Black Obsidian(38)
“Calloway.” She looked into my eyes with a wide-open mouth, her eyes holding the satisfaction I loved to see on a woman.
She finished, and now it was my turn. I exploded onto her stomach and chest, hitting her right below the chin and in the valley of her breasts. I kept squirting like a geyser, trailing all the way down to her belly button. My tip pointed into her navel, and I deposited the rest there.
My handiwork was a turn-on in itself. She was covered in my cum, her bra stained with my semen. I wanted her to stay like that forever just so I could look at her. I didn’t go inside her, but I felt like I claimed her in an even more sexual way.
And I wanted to claim her like that again.
Instead of wearing the clothes she arrived in, she borrowed a pair of my boxers and a t-shirt. She looked sexy in my stuff, sexier than I ever did.

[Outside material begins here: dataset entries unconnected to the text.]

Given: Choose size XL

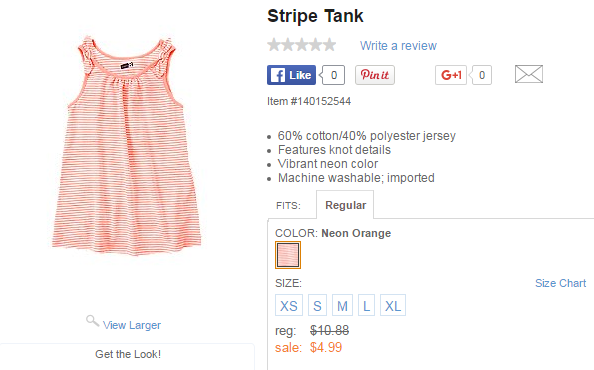Looking at the screenshot, I should (x=393, y=305).
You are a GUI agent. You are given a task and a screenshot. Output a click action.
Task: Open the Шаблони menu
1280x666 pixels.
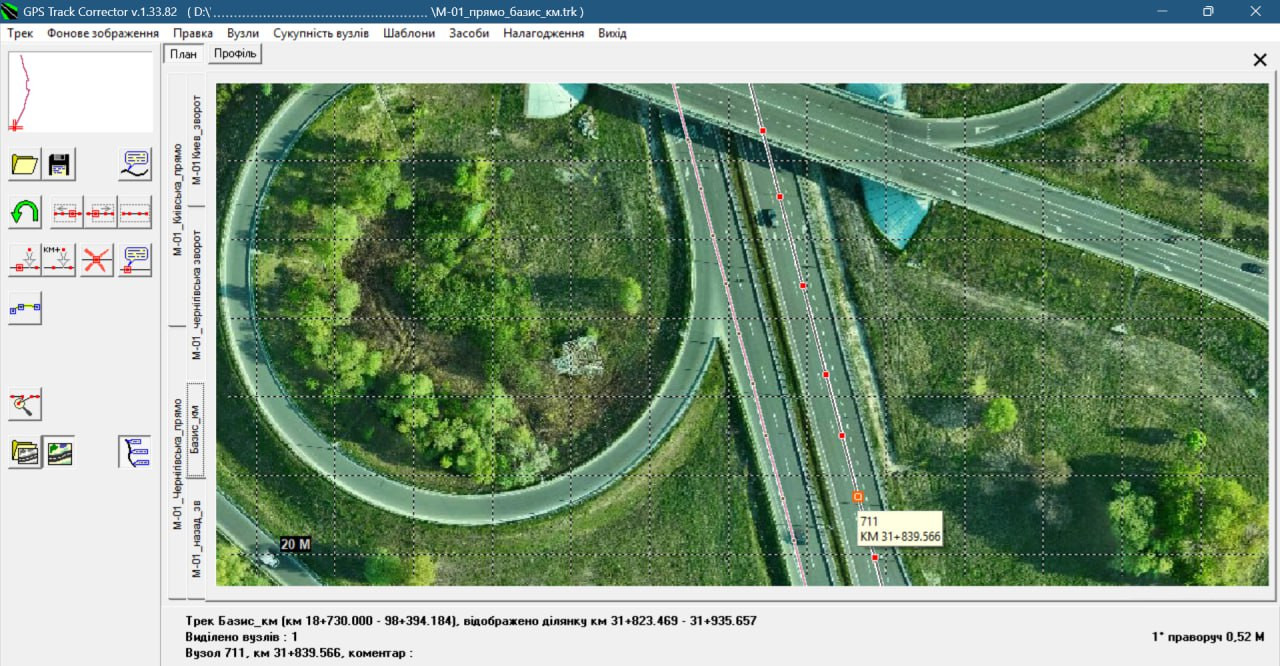[x=409, y=33]
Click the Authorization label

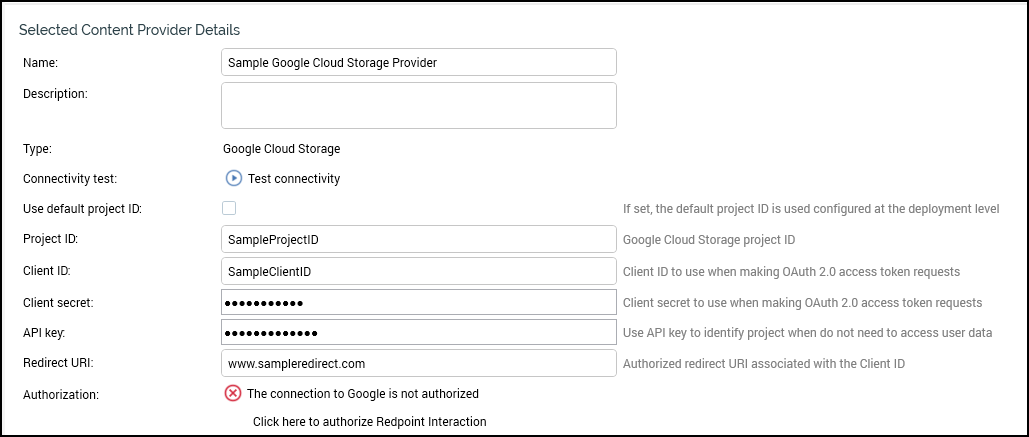click(61, 394)

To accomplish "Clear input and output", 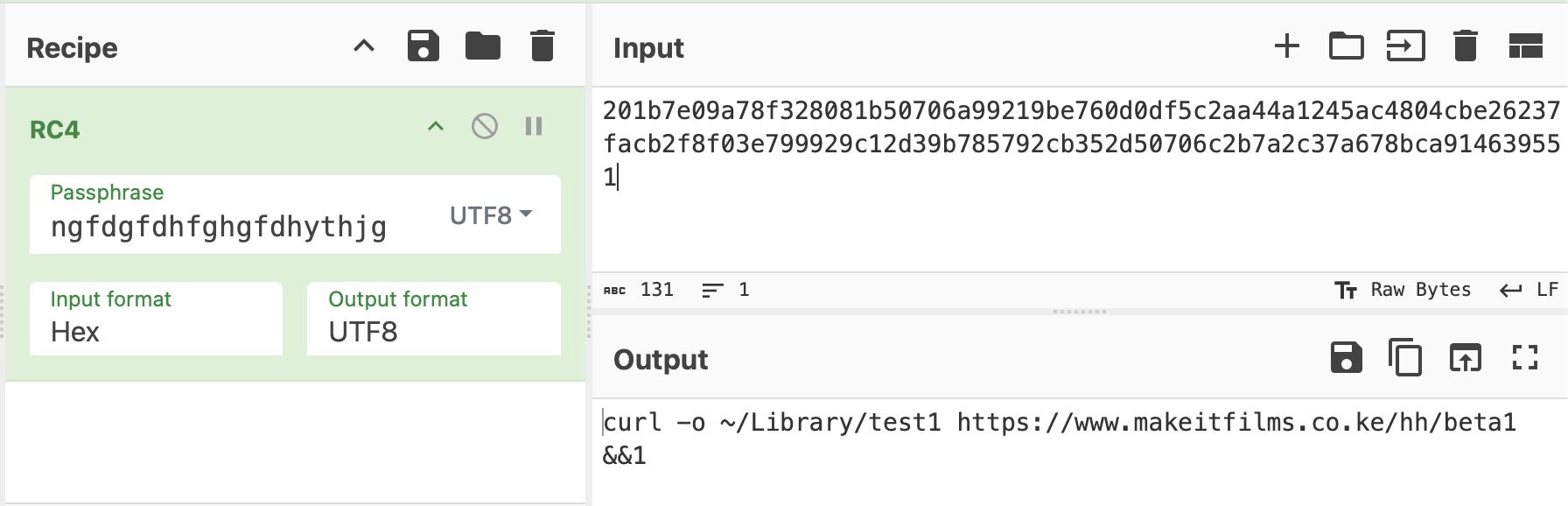I will pos(1465,46).
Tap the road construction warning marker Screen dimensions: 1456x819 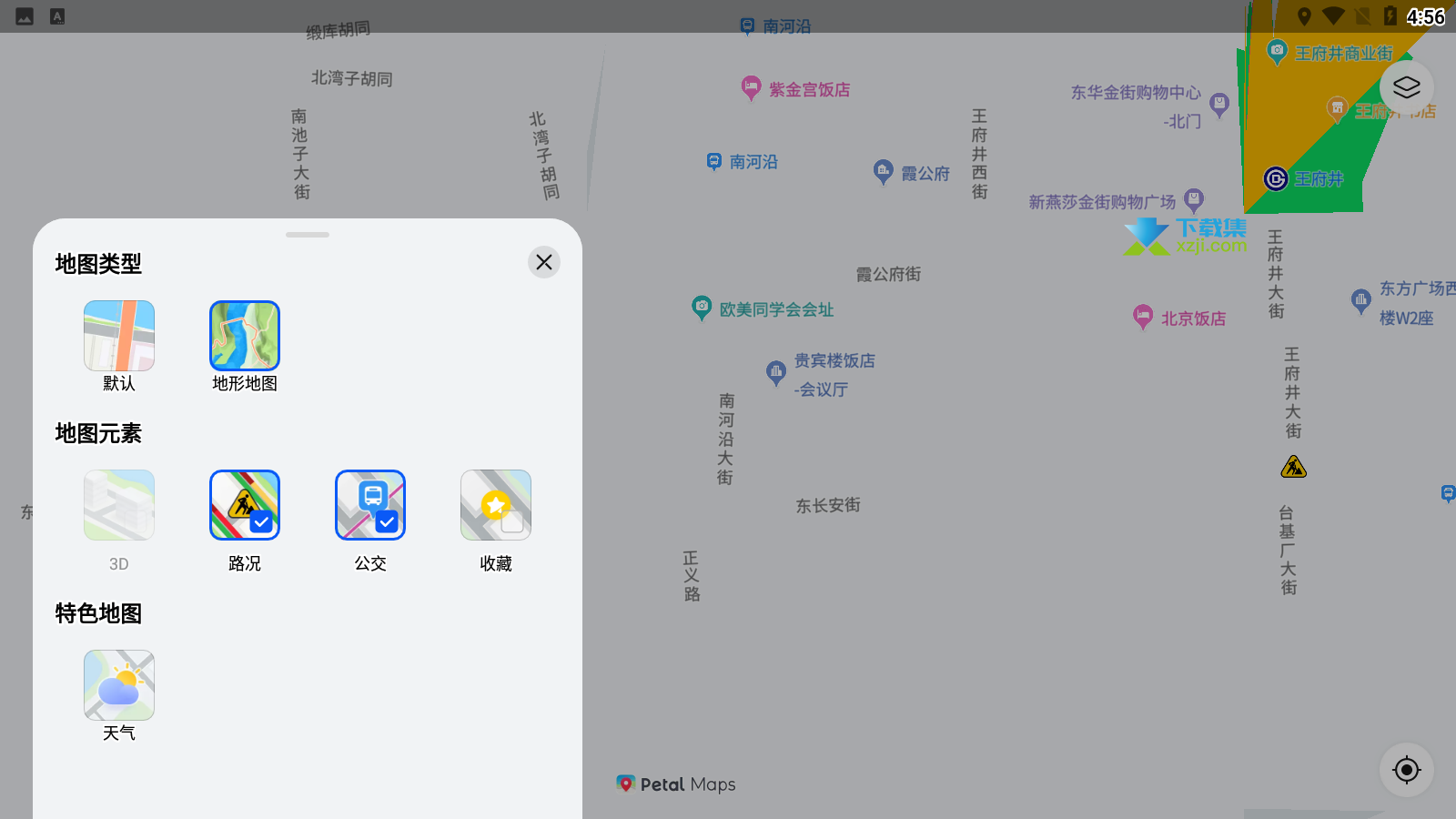[x=1293, y=468]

She sat across from me at the kitchen table and sipped her wine.
I put the plates in front of both of us and began to eat. It was chicken caprese with ravioli and a side salad. It was more food than I would normally make for myself, but since she always ordered a salad, I wanted her to load up on some calories. She probably didn’t want to eat what I made her, but I knew she was too polite to let it go to waste.
She cut into her chicken and ate slowly, taking her time as she enjoyed the two different sides. She sipped her wine intermittently and stayed quiet. After sex, I was usually tired and in a quiet repose. She seemed to be the same.
“Do you like your dinner?”
“It’s amazing,” she said. “You’re a great cook.”
“I’m glad to see you like other things besides salad.”
She held my gaze but stopped eating. Her gaze was unreadable, but my words clearly meant something to her. She turned back to her plate and kept eating, not making eye contact with me again.
Did I hit a nerve?
She took a few bites of her ravioli, eating so slowly she reminded me of a sloth. Slow and steady, she continued the race and eventually ate everything on her plate, not leaving a single crumb behind. When one of the tomatoes fell off the chicken, she stabbed it with a fork and placed it in her mouth.
I was impressed. “You must have been hungry.”
“I don’t like to waste food.”
“So you weren’t hungry?”
“I was. I just don’t normally eat that much.”
Tension hung in the air, and instead of letting it continue to grow, I decided to cut through it. “Is there a reason why I hardly see you eat?”
She directed her callous eyes on me, her defenses coming up. I could tell when she was provoked. There was a metallic gleam in her eyes. Methodically, her brain worked to find a suitable answer. The question was simple and nearly harmless, but she absorbed it like it was a question under oath. “I feel guilty.”
I hadn’t finished my dinner, but now I lost my appetite. Without knowing exactly what she meant, I knew she was opening up to me, revealing an aspect of herself she’d never showed me before. The careful choice of her words and the strength of her voice told me it was a serious matter. “Why?” I set my fork down and gave her my full attention.
“I feel guilty eating when there are millions of people who are starving.” She held my expression like a ruthless queen, absorbing every single reaction I made with my features. My house was unnaturally quiet. The sounds of traffic couldn’t even be heard from outside. It felt like just the two of us in the known world.
“Starving yourself isn’t going to change anything.”
“I don’t starve myself. I just consume as little as possible so nothing goes to waste. There’s a difference.”
This was a tense subject. I could tell by the tightness of her shoulders and her jaw. Instead of speaking my mind, I had to tread carefully. “You grew up hungry.” I didn’t phrase it as a question because that would feel like an interrogation. I would put my curiosity on the table and leave the door open, inviting her to elaborate or end the discussion altogether. Her mystery and majesty intrigued me, obsessed me, but I wanted her to confide in me because she wanted to, not because she was pressured to.
“Sometimes, I was locked in a basement without food or water for days. The longest I’ve ever gone is five.”
I held her gaze but immediately felt my spine prickle with destruction. A kind of pain I’d never experienced washed through me, burning me with satanic fire. My sympathy only extended so far, but with her, she took all of it. She told me not to pity her, but I did. I felt terrible for her, so bad that I wanted to do everything I could to fix it. I wanted to buy her a new apartment, a car so she wouldn’t have to take the subway, and anything else she could possibly want.